News Real 9 – Issue 32

NOT IN THE PINK

Ellen Highwater is seeking compensation from her employer when she was sacked for having prawn on her computer.

As an avid seafood enthusiast, Ellen was wont to peruse pictures of the said delicacies as well as other mussels and whelks. The misunderstanding came about when she was informed on by her music device, which, because it was bought cheaper in a recent sale, malfunctioned and misheard Ellen and her friends chatting away about her favourite prawn pictures on her computer.

Her employers were a little contrite about the incident but have said they cannot reinstate her as they do not look kindly on people who, when working in the vegetable section of their local supermarket, are disloyal to their craft.

“How insincere she would sound to a discerning customer seeking advice on vegetables, when her heart belongs to seafood to such an extent. We pride ourselves on our staff’s commitment to the produce with which they are recognised,” Ellen’s line manager said, with a completely laconic look on his face.

Asked if they might not accept Ellen’s contrition and find her a job in the seafood section of the shop, the spokesperson said, “We cannot be seen to have favourites. Ellen didn’t express her love of prawn in the interview, so, in a sense, she was being a little fraudulent when applying for a position in vegetables,” the store manager said behind closed doors.

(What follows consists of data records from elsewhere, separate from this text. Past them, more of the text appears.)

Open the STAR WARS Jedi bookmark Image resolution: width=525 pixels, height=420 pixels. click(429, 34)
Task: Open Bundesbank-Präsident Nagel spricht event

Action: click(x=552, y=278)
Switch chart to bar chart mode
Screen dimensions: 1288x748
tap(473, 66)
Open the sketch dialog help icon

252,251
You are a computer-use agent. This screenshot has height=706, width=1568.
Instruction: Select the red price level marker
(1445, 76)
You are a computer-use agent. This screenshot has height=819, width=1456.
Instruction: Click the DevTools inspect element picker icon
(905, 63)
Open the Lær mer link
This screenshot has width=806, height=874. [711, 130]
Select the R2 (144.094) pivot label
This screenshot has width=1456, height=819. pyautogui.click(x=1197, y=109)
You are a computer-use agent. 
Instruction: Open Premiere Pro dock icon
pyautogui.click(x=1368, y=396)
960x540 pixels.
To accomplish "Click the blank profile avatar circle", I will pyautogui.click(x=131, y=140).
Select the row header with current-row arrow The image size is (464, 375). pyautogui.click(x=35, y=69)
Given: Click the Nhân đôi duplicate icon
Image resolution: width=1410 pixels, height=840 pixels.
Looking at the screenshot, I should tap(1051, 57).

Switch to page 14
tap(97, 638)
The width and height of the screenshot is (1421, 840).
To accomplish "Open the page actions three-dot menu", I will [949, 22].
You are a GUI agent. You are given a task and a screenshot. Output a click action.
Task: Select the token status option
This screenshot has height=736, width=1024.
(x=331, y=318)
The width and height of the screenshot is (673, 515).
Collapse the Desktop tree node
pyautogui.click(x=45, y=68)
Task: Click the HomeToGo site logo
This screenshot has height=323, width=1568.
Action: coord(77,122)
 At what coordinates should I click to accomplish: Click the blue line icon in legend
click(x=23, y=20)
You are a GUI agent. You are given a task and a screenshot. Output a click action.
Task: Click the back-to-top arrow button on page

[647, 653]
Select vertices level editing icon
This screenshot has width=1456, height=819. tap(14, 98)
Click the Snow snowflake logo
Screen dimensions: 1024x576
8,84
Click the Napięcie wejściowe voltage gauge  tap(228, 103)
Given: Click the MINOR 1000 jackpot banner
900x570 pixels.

We pointed out that you can have vegetables with prawn, as long as they are properly cooked and/or shredded, but the store refused to elaborate further on their position.

Ellen is seeking legal advice on her next move. She is also having to challenge the DWP’s intransigence. It seems they are reluctant to pay unemployment benefit as they say Ellen was indeed negligent in not understanding her disingenuousness in not telling the store of  the amount of prawn on her computer.

In all of this fiasco, no-one has held the listening equipment to account.

“Why hasn’t anyone sought to get the equipment to face the music, over its obvious mistake?” Ellen’s friend – who is very much into crustacean and sturgeon – shouted from the top window of Ellen’s house to a passing journalist.